Emma was already jamming her bare feet into boots and reaching for a shawl to fling over her flannel nightgown. This had to be some kind of awful mistake. How could anything bad happen to Billy John Carter, the only boy who’d ever loved her?

“Where is he?” she managed to ask.

“Crystal Queen Saloon. Some slick gambler done it. Bastard claimed Billy John was cheatin’ at cards. Hurry!”

She followed him, bracing into the wind as she stumbled through ruts where the lumbering ore wagons had passed. From the sprawl of Chinese huts in the gulch below, the rising odors of cabbage, soy vinegar and incense mingled in a sour stench that touched off ripples of nausea in her stomach.
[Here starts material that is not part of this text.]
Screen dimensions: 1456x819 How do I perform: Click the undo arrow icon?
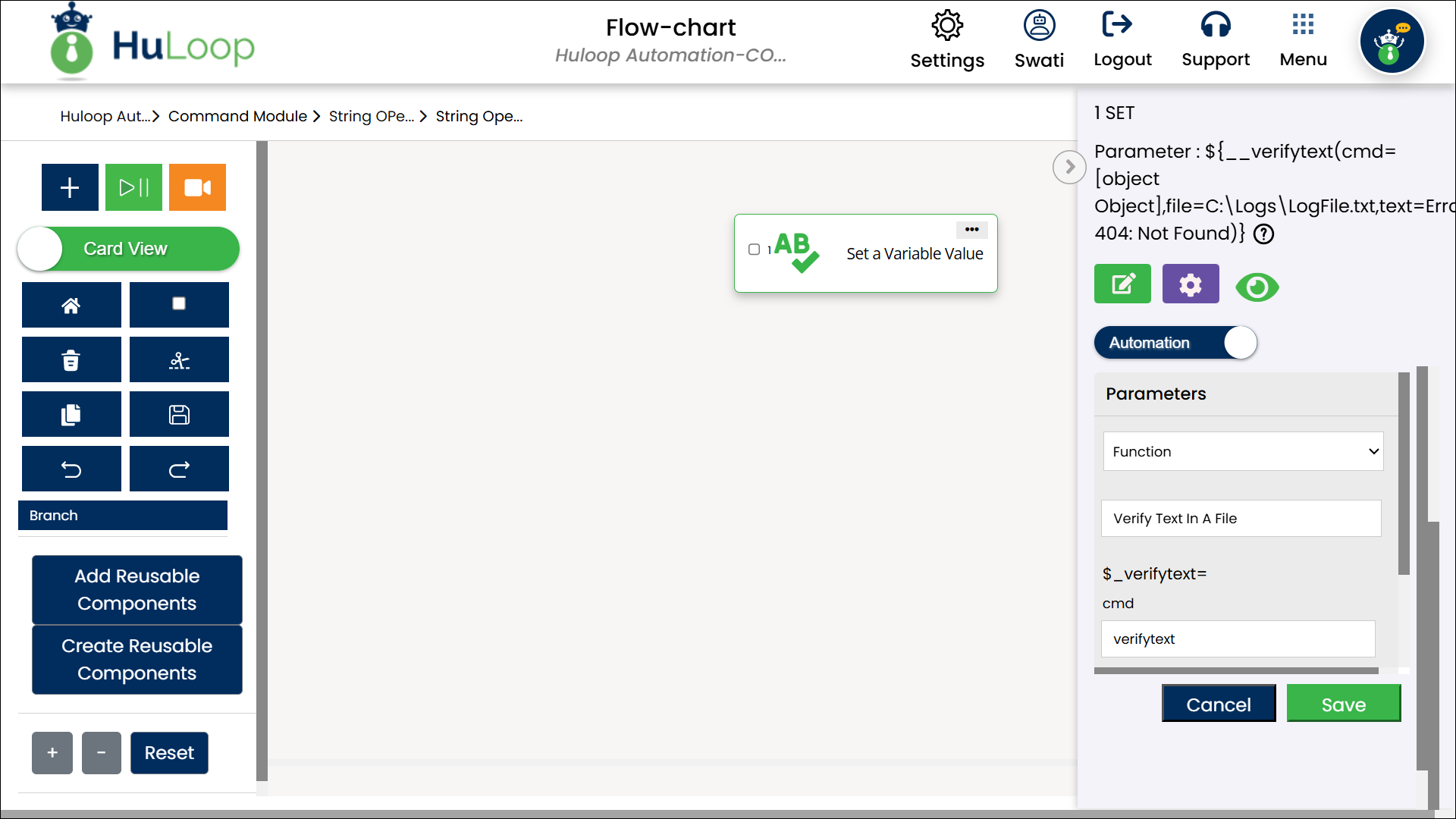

Just that morning, she’d told Billy John she was with child. Kissing her, he’d promised to marry her the next day and make a home for her and their baby. Pretty words, but she’d seen the flash of desperation in his pale eyes. Supporting a wife and child would take money. And apart from the small pouch of silver he’d scratched out of his mountainside claim, Billy John scarcely had a cent to his name.

That would explain the card game. But when it came to gambling, Billy John was no better than a lamb asking to be fleeced. What an innocent! When she found him, she was going to give him such a piece of her mind...”

Emma stumbled to her knees as cold reality struck home. The father of her unborn child could be dying. By now, he could even be dead.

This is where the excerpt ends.